Wednesday, September 14, 2011

Leader's Role in Leading Change

You Must Lead the Change

What is your role in leading change and assuring successful transformation to a Lean working culture? What is expected of you? What is the difference between leadership and management?

John Kotter, a voice of the Western management style, would say,
"Leadership is the development of vision and strategies, the alignment of relevant people behind those strategies, and the empowerment of individuals to make the vision happen, despite obstacles. This stands in contrast with management, which involves keeping the current system operating through planning, budgeting, organizing, staffing, controlling, and problem solving."

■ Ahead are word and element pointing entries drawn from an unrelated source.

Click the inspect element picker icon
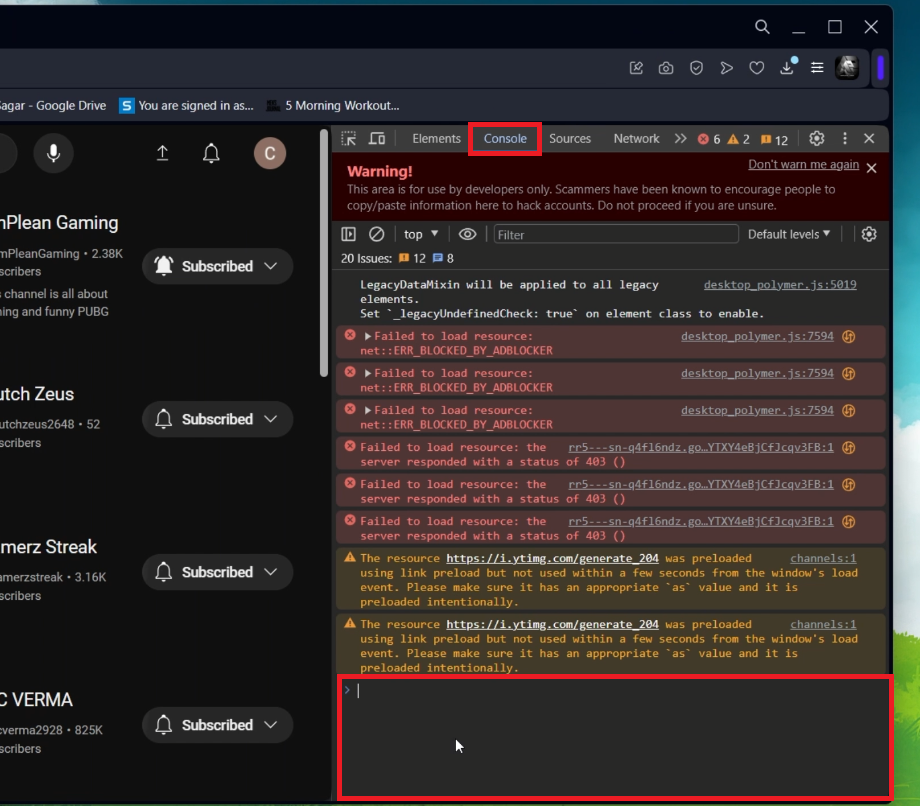Image resolution: width=920 pixels, height=806 pixels. point(348,139)
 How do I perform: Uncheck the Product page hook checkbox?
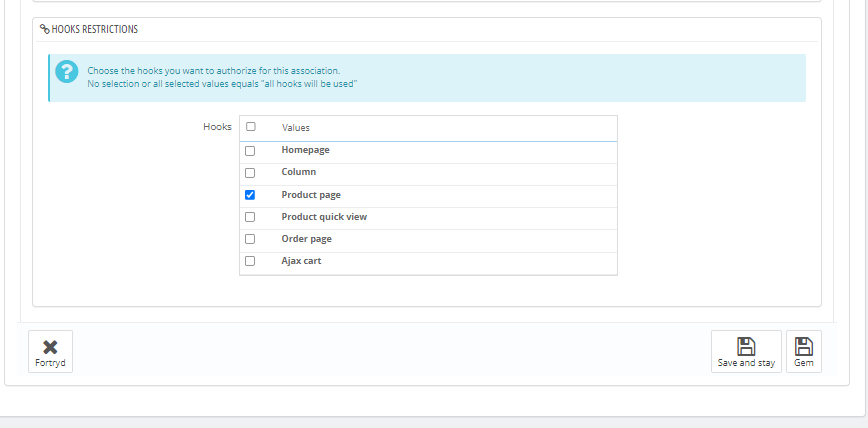(250, 195)
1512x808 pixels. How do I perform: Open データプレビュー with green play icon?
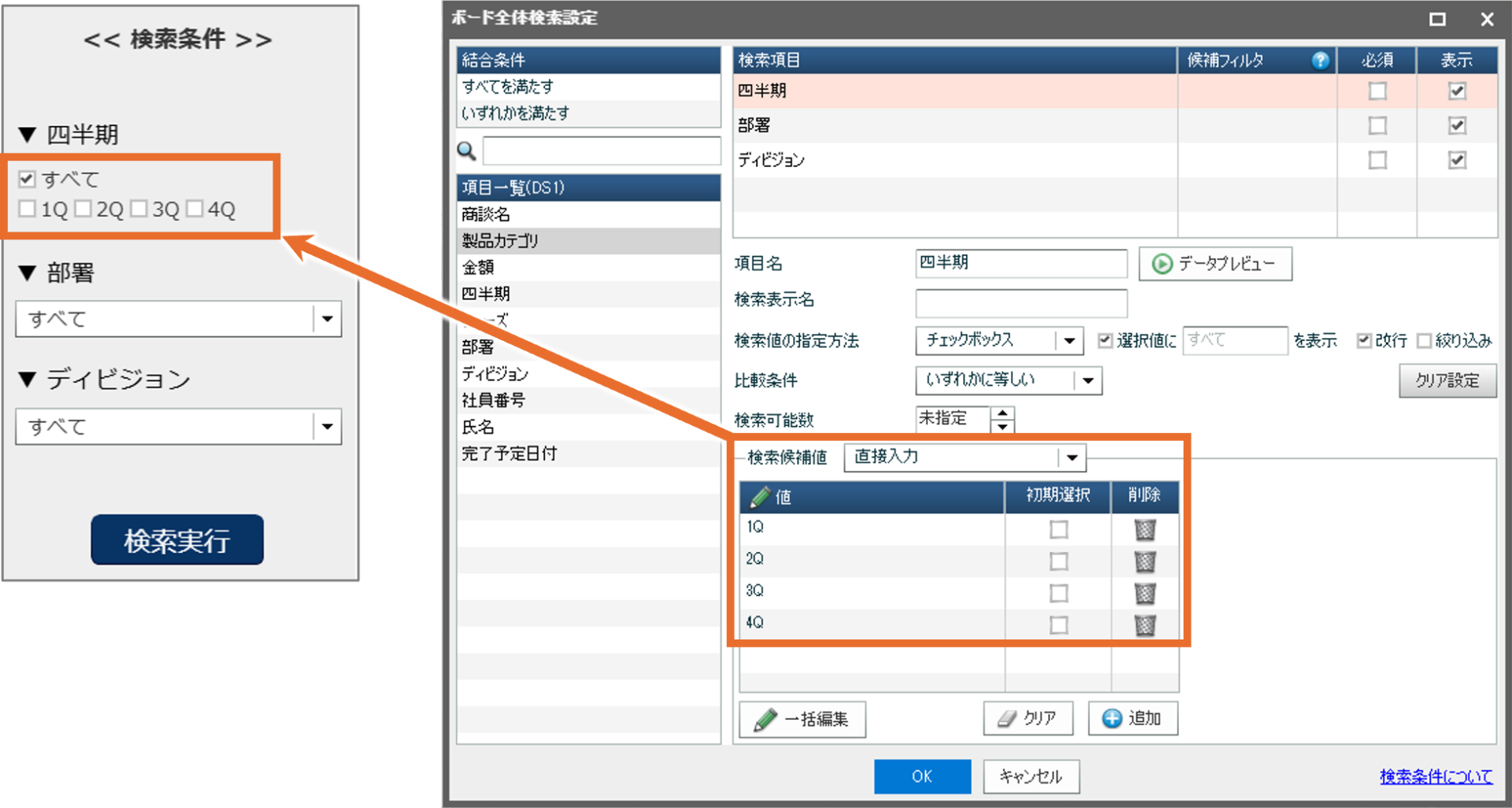tap(1215, 264)
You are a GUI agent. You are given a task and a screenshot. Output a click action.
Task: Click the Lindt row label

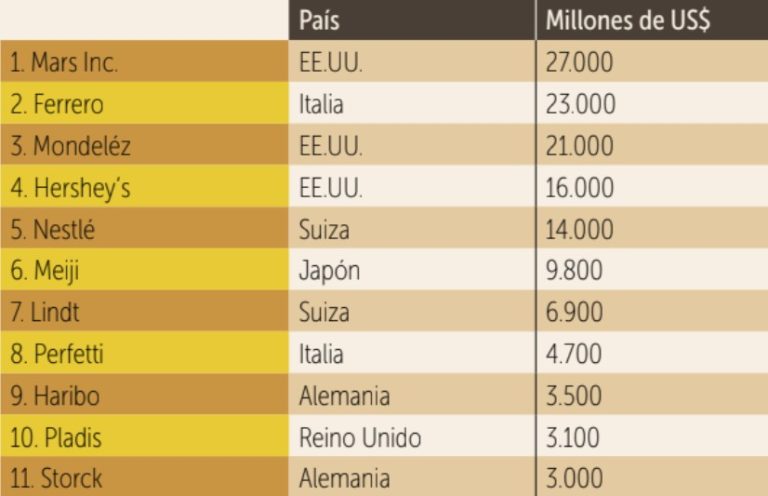coord(46,312)
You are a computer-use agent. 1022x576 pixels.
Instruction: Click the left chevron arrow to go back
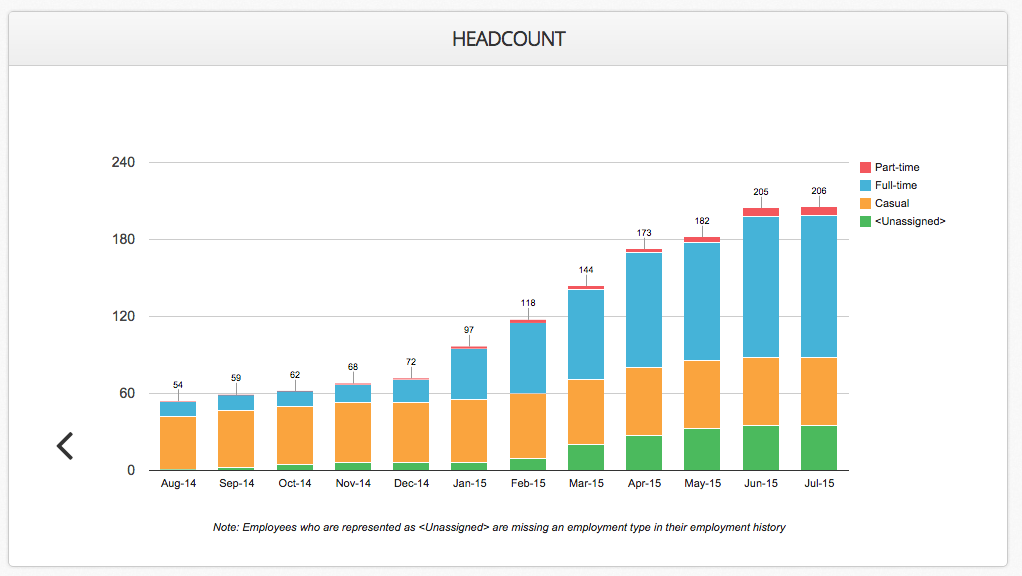pos(65,446)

Both roles are very important to business success and we often wear both hats.

But Deming would call us to a different understanding for business success in the LEAN culture, notably his Principle #7- Adopt and Institute Leadership.  By leadership he means, 

"The job of management is not supervision, but leadership.  Management must work on sources of improvement, the intent of quality of product and of service, and on the translation of the intent into design and actual product."

In other words, your primary focus is overseeing the continuous development of a better system of work in which employees can be more effective in achieving the goals that you have assigned them. Otherwise, you're not doing the job. And they can’t be expected to do their jobs to your level of expectation in a flawed system of work.

To quote Deming again,  "The required transformation of Western style of management requires that managers be leaders."

Kotter's 8 Steps of Change

Change, especially significant change of the status quo is not easy. Everyone loves the idea of change for the better, until it’s his or her time to change. Kotter describes a number of managerial behaviors that are critical to succeed in producing change. When managers produce successful change of any significance in organizations, the effort is usually a time-consuming and highly complex 8-step process, never a 1-2-3, hit-and-run affair.  According to Kotter, managers who opportunistically skip steps or proceed in the wrong order rarely achieve their aspirations.

In the most successful change efforts, leaders must move through 8 complicated stages in which they (1) create a sense of urgency, (2) put together a strong enough team to direct the process, (3) create an appropriate vision, (4) communicate that new vision broadly, (5) empower employees to act on the vision, (6) produce sufficient short-term results to give their efforts credibility and to disempower the cynics, (7) build momentum and use that momentum to tackle the tougher change problems, and (8) anchor the new behavior in organizational culture.




References

W. Edwards Deming: Out of the Crisis. MIT Press 2000.
John P. Kotter: On What Leaders Really Do. Harvard Business School Press, 1999.